(Saved data entries)
----------

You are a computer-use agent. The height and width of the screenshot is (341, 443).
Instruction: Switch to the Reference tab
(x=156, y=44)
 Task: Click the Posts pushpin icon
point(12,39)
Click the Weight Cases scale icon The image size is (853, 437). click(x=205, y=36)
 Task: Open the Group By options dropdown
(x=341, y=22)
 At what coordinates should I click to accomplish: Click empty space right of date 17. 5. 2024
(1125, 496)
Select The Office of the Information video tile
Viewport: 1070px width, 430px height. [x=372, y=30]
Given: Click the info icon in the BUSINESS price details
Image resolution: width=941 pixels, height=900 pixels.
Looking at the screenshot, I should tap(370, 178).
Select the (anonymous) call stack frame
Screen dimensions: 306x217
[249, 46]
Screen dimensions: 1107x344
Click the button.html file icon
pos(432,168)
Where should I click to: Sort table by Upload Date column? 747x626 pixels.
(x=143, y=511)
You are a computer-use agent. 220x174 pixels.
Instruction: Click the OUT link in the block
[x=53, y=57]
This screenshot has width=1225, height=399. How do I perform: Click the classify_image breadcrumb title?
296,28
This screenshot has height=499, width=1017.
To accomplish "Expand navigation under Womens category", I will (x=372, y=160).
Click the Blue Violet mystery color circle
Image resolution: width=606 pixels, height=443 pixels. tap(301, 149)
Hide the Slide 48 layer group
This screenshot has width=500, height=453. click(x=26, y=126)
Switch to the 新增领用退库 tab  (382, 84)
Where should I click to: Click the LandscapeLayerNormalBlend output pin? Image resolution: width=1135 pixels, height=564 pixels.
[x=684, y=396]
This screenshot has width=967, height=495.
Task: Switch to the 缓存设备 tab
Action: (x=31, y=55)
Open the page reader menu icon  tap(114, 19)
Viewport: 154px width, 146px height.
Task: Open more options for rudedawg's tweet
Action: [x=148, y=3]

----------

▸ Directions:
All the data above is to be given again, exactly.

▸ Reply to the exercise:
You are a computer-use agent. The height and width of the screenshot is (341, 443).
Instruction: Switch to the Reference tab
(x=156, y=44)
 Task: Click the Posts pushpin icon
point(12,39)
Click the Weight Cases scale icon The image size is (853, 437). click(x=205, y=36)
 Task: Open the Group By options dropdown
(x=341, y=22)
 At what coordinates should I click to accomplish: Click empty space right of date 17. 5. 2024
(1125, 496)
Select The Office of the Information video tile
Viewport: 1070px width, 430px height. [x=372, y=30]
Given: Click the info icon in the BUSINESS price details
Image resolution: width=941 pixels, height=900 pixels.
Looking at the screenshot, I should tap(370, 178).
Select the (anonymous) call stack frame
Screen dimensions: 306x217
[249, 46]
Screen dimensions: 1107x344
Click the button.html file icon
pos(432,168)
Where should I click to: Sort table by Upload Date column? 747x626 pixels.
(x=143, y=511)
You are a computer-use agent. 220x174 pixels.
Instruction: Click the OUT link in the block
[x=53, y=57]
This screenshot has width=1225, height=399. How do I perform: Click the classify_image breadcrumb title?
296,28
This screenshot has height=499, width=1017.
To accomplish "Expand navigation under Womens category", I will (x=372, y=160).
Click the Blue Violet mystery color circle
Image resolution: width=606 pixels, height=443 pixels. tap(301, 149)
Hide the Slide 48 layer group
This screenshot has width=500, height=453. click(x=26, y=126)
Switch to the 新增领用退库 tab  (382, 84)
Where should I click to: Click the LandscapeLayerNormalBlend output pin? Image resolution: width=1135 pixels, height=564 pixels.
[x=684, y=396]
This screenshot has width=967, height=495.
Task: Switch to the 缓存设备 tab
Action: (x=31, y=55)
Open the page reader menu icon  tap(114, 19)
Viewport: 154px width, 146px height.
Task: Open more options for rudedawg's tweet
Action: [x=148, y=3]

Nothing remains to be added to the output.